Top of Input material

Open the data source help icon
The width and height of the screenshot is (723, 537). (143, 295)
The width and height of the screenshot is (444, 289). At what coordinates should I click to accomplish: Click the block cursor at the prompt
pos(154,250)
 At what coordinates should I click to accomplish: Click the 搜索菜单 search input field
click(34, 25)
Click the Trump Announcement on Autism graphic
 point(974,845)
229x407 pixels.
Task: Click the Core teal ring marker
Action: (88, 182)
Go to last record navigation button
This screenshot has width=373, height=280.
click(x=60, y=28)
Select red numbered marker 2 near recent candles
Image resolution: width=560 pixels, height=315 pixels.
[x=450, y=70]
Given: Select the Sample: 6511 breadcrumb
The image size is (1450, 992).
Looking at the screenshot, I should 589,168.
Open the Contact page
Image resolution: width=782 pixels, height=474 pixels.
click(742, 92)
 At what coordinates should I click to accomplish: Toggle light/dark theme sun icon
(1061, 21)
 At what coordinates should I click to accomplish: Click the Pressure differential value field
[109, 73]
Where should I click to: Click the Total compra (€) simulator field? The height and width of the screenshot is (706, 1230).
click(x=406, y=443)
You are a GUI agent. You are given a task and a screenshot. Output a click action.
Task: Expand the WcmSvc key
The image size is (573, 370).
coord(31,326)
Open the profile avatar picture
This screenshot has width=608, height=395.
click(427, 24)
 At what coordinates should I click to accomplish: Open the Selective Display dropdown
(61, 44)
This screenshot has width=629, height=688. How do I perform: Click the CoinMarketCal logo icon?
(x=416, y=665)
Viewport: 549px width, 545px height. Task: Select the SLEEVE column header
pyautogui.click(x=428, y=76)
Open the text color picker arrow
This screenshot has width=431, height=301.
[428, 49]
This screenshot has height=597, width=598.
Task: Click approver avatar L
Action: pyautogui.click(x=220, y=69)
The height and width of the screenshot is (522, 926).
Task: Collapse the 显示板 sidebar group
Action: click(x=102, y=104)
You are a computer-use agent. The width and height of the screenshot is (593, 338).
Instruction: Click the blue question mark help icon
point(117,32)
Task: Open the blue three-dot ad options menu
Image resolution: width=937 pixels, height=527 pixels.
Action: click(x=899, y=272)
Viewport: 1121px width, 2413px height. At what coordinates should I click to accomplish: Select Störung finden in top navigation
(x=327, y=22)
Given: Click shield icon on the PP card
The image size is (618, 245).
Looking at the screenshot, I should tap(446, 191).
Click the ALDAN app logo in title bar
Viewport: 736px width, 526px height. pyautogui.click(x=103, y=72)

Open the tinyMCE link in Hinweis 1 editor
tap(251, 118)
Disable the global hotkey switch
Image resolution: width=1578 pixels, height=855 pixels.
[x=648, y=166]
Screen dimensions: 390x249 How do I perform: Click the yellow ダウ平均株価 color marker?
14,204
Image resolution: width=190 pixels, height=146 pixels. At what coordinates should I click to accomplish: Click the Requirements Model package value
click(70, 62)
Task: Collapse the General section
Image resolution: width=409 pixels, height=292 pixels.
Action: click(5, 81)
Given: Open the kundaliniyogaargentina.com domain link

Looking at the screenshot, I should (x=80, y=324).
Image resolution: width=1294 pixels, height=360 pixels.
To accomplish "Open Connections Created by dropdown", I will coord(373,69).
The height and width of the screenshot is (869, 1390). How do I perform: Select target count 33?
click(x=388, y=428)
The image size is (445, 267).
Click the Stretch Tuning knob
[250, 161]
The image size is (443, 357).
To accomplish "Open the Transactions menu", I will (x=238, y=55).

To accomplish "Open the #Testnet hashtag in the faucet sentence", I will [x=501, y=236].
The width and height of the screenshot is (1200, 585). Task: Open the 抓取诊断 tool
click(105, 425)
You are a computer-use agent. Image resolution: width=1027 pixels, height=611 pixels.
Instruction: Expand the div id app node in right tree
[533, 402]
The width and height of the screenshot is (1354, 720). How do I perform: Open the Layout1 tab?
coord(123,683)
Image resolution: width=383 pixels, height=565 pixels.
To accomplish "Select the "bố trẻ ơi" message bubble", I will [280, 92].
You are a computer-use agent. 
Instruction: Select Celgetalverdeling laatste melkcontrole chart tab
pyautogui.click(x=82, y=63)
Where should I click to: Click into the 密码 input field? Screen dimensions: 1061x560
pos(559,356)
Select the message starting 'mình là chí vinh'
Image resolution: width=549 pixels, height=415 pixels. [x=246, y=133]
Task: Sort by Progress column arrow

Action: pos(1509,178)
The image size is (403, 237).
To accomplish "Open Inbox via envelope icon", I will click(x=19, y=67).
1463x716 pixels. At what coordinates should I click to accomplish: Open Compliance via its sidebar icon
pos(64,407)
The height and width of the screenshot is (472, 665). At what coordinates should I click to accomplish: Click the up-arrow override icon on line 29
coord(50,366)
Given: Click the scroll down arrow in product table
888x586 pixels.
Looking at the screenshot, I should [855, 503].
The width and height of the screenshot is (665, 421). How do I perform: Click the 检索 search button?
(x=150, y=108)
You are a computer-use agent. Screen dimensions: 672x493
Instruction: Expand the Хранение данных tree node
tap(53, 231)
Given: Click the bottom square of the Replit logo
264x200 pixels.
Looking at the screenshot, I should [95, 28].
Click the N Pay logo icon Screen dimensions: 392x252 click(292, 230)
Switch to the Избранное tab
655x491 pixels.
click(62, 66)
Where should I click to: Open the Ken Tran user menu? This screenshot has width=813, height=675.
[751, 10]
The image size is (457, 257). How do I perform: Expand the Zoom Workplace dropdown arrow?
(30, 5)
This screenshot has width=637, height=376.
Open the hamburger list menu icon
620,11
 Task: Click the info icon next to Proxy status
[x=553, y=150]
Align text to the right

Bottom of Input material

**Problem:** Please copy the data above in its entirety, exactly as written.

**Task solution:**
Open the data source help icon
The width and height of the screenshot is (723, 537). (143, 295)
The width and height of the screenshot is (444, 289). At what coordinates should I click to accomplish: Click the block cursor at the prompt
pos(154,250)
 At what coordinates should I click to accomplish: Click the 搜索菜单 search input field
click(34, 25)
Click the Trump Announcement on Autism graphic
 point(974,845)
229x407 pixels.
Task: Click the Core teal ring marker
Action: (88, 182)
Go to last record navigation button
This screenshot has width=373, height=280.
click(x=60, y=28)
Select red numbered marker 2 near recent candles
Image resolution: width=560 pixels, height=315 pixels.
[x=450, y=70]
Given: Select the Sample: 6511 breadcrumb
The image size is (1450, 992).
Looking at the screenshot, I should 589,168.
Open the Contact page
Image resolution: width=782 pixels, height=474 pixels.
click(742, 92)
 At what coordinates should I click to accomplish: Toggle light/dark theme sun icon
(1061, 21)
 At what coordinates should I click to accomplish: Click the Pressure differential value field
[109, 73]
Where should I click to: Click the Total compra (€) simulator field? The height and width of the screenshot is (706, 1230).
click(x=406, y=443)
You are a GUI agent. You are given a task and a screenshot. Output a click action.
Task: Expand the WcmSvc key
The image size is (573, 370).
coord(31,326)
Open the profile avatar picture
This screenshot has width=608, height=395.
click(427, 24)
 At what coordinates should I click to accomplish: Open the Selective Display dropdown
(61, 44)
This screenshot has width=629, height=688. How do I perform: Click the CoinMarketCal logo icon?
(x=416, y=665)
Viewport: 549px width, 545px height. Task: Select the SLEEVE column header
pyautogui.click(x=428, y=76)
Open the text color picker arrow
This screenshot has width=431, height=301.
[428, 49]
This screenshot has height=597, width=598.
Task: Click approver avatar L
Action: pyautogui.click(x=220, y=69)
The height and width of the screenshot is (522, 926).
Task: Collapse the 显示板 sidebar group
Action: click(x=102, y=104)
You are a computer-use agent. The width and height of the screenshot is (593, 338).
Instruction: Click the blue question mark help icon
point(117,32)
Task: Open the blue three-dot ad options menu
Image resolution: width=937 pixels, height=527 pixels.
Action: click(x=899, y=272)
Viewport: 1121px width, 2413px height. At what coordinates should I click to accomplish: Select Störung finden in top navigation
(x=327, y=22)
Given: Click shield icon on the PP card
The image size is (618, 245).
Looking at the screenshot, I should tap(446, 191).
Click the ALDAN app logo in title bar
Viewport: 736px width, 526px height. pyautogui.click(x=103, y=72)

Open the tinyMCE link in Hinweis 1 editor
tap(251, 118)
Disable the global hotkey switch
Image resolution: width=1578 pixels, height=855 pixels.
[x=648, y=166]
Screen dimensions: 390x249 How do I perform: Click the yellow ダウ平均株価 color marker?
14,204
Image resolution: width=190 pixels, height=146 pixels. At what coordinates should I click to accomplish: Click the Requirements Model package value
click(70, 62)
Task: Collapse the General section
Image resolution: width=409 pixels, height=292 pixels.
Action: click(5, 81)
Given: Open the kundaliniyogaargentina.com domain link

Looking at the screenshot, I should (x=80, y=324).
Image resolution: width=1294 pixels, height=360 pixels.
To accomplish "Open Connections Created by dropdown", I will coord(373,69).
The height and width of the screenshot is (869, 1390). How do I perform: Select target count 33?
click(x=388, y=428)
The image size is (445, 267).
Click the Stretch Tuning knob
[250, 161]
The image size is (443, 357).
To accomplish "Open the Transactions menu", I will (x=238, y=55).

To accomplish "Open the #Testnet hashtag in the faucet sentence", I will [x=501, y=236].
The width and height of the screenshot is (1200, 585). Task: Open the 抓取诊断 tool
click(105, 425)
You are a computer-use agent. Image resolution: width=1027 pixels, height=611 pixels.
Instruction: Expand the div id app node in right tree
[533, 402]
The width and height of the screenshot is (1354, 720). How do I perform: Open the Layout1 tab?
coord(123,683)
Image resolution: width=383 pixels, height=565 pixels.
To accomplish "Select the "bố trẻ ơi" message bubble", I will [280, 92].
You are a computer-use agent. 
Instruction: Select Celgetalverdeling laatste melkcontrole chart tab
pyautogui.click(x=82, y=63)
Where should I click to: Click into the 密码 input field? Screen dimensions: 1061x560
pos(559,356)
Select the message starting 'mình là chí vinh'
Image resolution: width=549 pixels, height=415 pixels. [x=246, y=133]
Task: Sort by Progress column arrow

Action: pos(1509,178)
The image size is (403, 237).
To accomplish "Open Inbox via envelope icon", I will click(x=19, y=67).
1463x716 pixels. At what coordinates should I click to accomplish: Open Compliance via its sidebar icon
pos(64,407)
The height and width of the screenshot is (472, 665). At what coordinates should I click to accomplish: Click the up-arrow override icon on line 29
coord(50,366)
Given: Click the scroll down arrow in product table
888x586 pixels.
Looking at the screenshot, I should [855, 503].
The width and height of the screenshot is (665, 421). How do I perform: Click the 检索 search button?
(x=150, y=108)
You are a computer-use agent. Screen dimensions: 672x493
Instruction: Expand the Хранение данных tree node
tap(53, 231)
Given: Click the bottom square of the Replit logo
264x200 pixels.
Looking at the screenshot, I should [95, 28].
Click the N Pay logo icon Screen dimensions: 392x252 click(292, 230)
Switch to the Избранное tab
655x491 pixels.
click(62, 66)
Where should I click to: Open the Ken Tran user menu? This screenshot has width=813, height=675.
[751, 10]
The image size is (457, 257). How do I perform: Expand the Zoom Workplace dropdown arrow?
(30, 5)
This screenshot has width=637, height=376.
Open the hamburger list menu icon
620,11
 Task: Click the info icon next to Proxy status
[x=553, y=150]
Align text to the right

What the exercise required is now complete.